Demographic transition is an economic theoretical framework that shows the relationship between economic, educational status and healthcare progress in a particular country (Shepard, 2010). The demographic transition phases as identified by demographic scholars are distinctly four. This paper will outline the four stages and describe the differences in living and environmental conditions that are evident in every stage.
Stages of the Demographic Transition Model
The first stage is characterized by a balance between the birth and death rates. This is thus a highly stationary stage of population growth. Population growth at this stage is very low. Death rates are very high as is the case with birth rates. Shepard (2010) notes that high death rate is as a result of poor healthcare facilities and services offered at this stage. Occasional occurrences of food insecurity, poor hygiene and sanitation further contribute to the overall high mortality rates at this stage. High fertility rates is caused by inaccessible family planning services, high infant and child mortality rates that make women sire more children as security against death and having many children are considered cheap source of labor for agricultural production (Galor, 2012).
The second phase is characterized by a decline in mortality rates, but fertility rates remain relatively higher. As a result of the differences in mortality and fertility rates, this phase registers a relative increase in population. The decline in death rates in this phase is as a result of better healthcare facilities. Galor (2012) observes that food insecurity and famine that contributed to high mortality rates initially are no longer a crisis. Infant mortality at this stage has also generally declined as a result of increasingly accessible medical services through infrastructural development. However, the fertility rates remain high as family planning services are still not very accessible and some religious and economic perceptions about family size remain unaltered (Shepard, 2010).

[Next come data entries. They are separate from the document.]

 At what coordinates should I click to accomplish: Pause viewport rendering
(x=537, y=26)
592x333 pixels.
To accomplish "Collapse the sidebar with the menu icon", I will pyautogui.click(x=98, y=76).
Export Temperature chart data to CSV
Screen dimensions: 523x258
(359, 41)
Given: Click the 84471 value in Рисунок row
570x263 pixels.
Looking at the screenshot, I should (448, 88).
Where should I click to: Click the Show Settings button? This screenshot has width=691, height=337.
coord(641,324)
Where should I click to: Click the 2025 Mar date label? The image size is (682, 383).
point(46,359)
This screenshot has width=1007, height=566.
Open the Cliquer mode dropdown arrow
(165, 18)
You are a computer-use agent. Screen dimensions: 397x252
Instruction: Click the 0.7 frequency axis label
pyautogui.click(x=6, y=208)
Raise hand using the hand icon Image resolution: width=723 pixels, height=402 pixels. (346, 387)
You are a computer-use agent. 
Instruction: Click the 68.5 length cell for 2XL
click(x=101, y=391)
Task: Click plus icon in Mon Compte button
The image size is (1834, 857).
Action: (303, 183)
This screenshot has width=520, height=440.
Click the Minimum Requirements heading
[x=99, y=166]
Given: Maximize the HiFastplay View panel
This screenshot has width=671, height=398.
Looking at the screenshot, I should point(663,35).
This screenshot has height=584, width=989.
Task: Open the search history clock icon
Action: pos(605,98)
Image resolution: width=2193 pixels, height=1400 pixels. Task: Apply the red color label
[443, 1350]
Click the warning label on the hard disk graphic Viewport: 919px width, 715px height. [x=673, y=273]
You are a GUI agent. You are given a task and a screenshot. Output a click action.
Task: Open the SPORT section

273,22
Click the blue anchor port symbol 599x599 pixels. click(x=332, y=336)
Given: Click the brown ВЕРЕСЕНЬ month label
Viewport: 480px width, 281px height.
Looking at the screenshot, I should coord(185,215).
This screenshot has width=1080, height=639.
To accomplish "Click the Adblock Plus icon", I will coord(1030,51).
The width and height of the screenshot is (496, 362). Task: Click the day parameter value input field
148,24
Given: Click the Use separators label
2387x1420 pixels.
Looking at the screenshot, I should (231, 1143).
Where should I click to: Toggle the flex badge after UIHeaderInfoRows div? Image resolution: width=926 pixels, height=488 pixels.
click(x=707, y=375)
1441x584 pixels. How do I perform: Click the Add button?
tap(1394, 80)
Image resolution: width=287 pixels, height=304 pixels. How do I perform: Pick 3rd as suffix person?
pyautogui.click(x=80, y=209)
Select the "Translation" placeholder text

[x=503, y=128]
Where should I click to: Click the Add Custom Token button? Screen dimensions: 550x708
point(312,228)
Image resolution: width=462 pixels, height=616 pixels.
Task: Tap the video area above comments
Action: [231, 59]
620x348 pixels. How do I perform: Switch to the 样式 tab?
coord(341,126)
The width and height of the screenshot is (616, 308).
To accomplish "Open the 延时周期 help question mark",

The third phase of demographic transition model shows the onset of decline in birth rates as death rates continue to fall. On average the population is still growing, albeit marginally. The crude birth rates decline since family planning services are becoming increasingly accessible, child and infant mortality rates have also declined. Teller & Haielemariam (2011) cited that the standard of living also increases at this stage even as women become more economically empowered and independent. Increased urbanization also eradicates the traditional perceptions and attitudes attached to the number of children in a household (Galor, 2012). The death rates also continue to decline as medical services are improved and food security becomes the focus of the states at this stage. Public health and sanitation is given priority and thus mortality rates decline due to improved medical and health services.
Phase four of the demographic transition model is also called the low fluctuating stage. During this stage both the death and birth rates remain low since death and birth rates are equal or only have marginal differences. There are better medical and health services and accessibility of the health facilities and services is possible thus reducing mortality rates. Technology has greatly enhanced the quality and quantity of food produced in the countries. Women access education and actively use family planning services and methods available (Shepard, 2010).
Comparing the Living and Environmental Conditions in the Developed and Developing Countries
Developed countries have better health services and facilities as compared to the developing countries. Besides, the infrastructural networks of the developed countries have improved the living conditions of the countries. This enhances supply of clean water that further contributes to improved hygiene and public sanitation in the developed countries as opposed to the developing countries (Shepard, 2010). The mortality rates in the developed countries in phase four are thus lower than the mortality rates in the developing countries.
The developed countries have heavily invested in science and technology. As a result they have modern methods of food production and storage that enables them to address the problem of food shortage. As a result, the populations in the developing countries still die of high levels of food insecurity and other diseases that are preventable and treatable such as malaria, cholera and malnutrition (Sharma, 1997). The literacy levels are also very high in the developed countries in phase four of demographic transition. Modernization, science and technology have promoted the use family planning methods. The fertility rates are thus very low as opposed to the developing countries.
Recommended Programs for the Progression of Developing Countries to Stage Four
The developing countries must focus on improving medical and health services. This initiative must begin with establishment of healthcare facilities, supplying the relevant modern medical accessories and ensuring the facilities are staffed with professionals (Sharma, 1997). The healthcare services provided should be made accessible through effective infrastructural development but also made very affordable to the population. This will effectively lower the high mortality rates in the developing countries that are partly caused by poor medical and healthcare facilities and services.
Education and awareness creation for women and the entire population in the developing countries will enhance its progression. This will increase the literacy levels in these countries that remain largely low (Sharma, 1997). With improved awareness and education, women will be empowered and will be independent thus having control over the family sizes they want to have. It is this that will ensure that the family planning methods are introduced and positively embraced by women exposed to the risk of conception. The family planning methods introduced at this stage will thus be very effective in lowering the birth/fertility rates in the developing countries.
Various countries are at different stages of the demographic transition. This is because of the differences in accessibility of healthcare services, infrastructural development and public sanitation and hygiene. The countries in the post-industrial stage thus have very low fertility and mortality rates. The developing countries can therefore progress towards the fourth stage of the demographic transition through investment in the programs that directly or indirectly determine population sizes.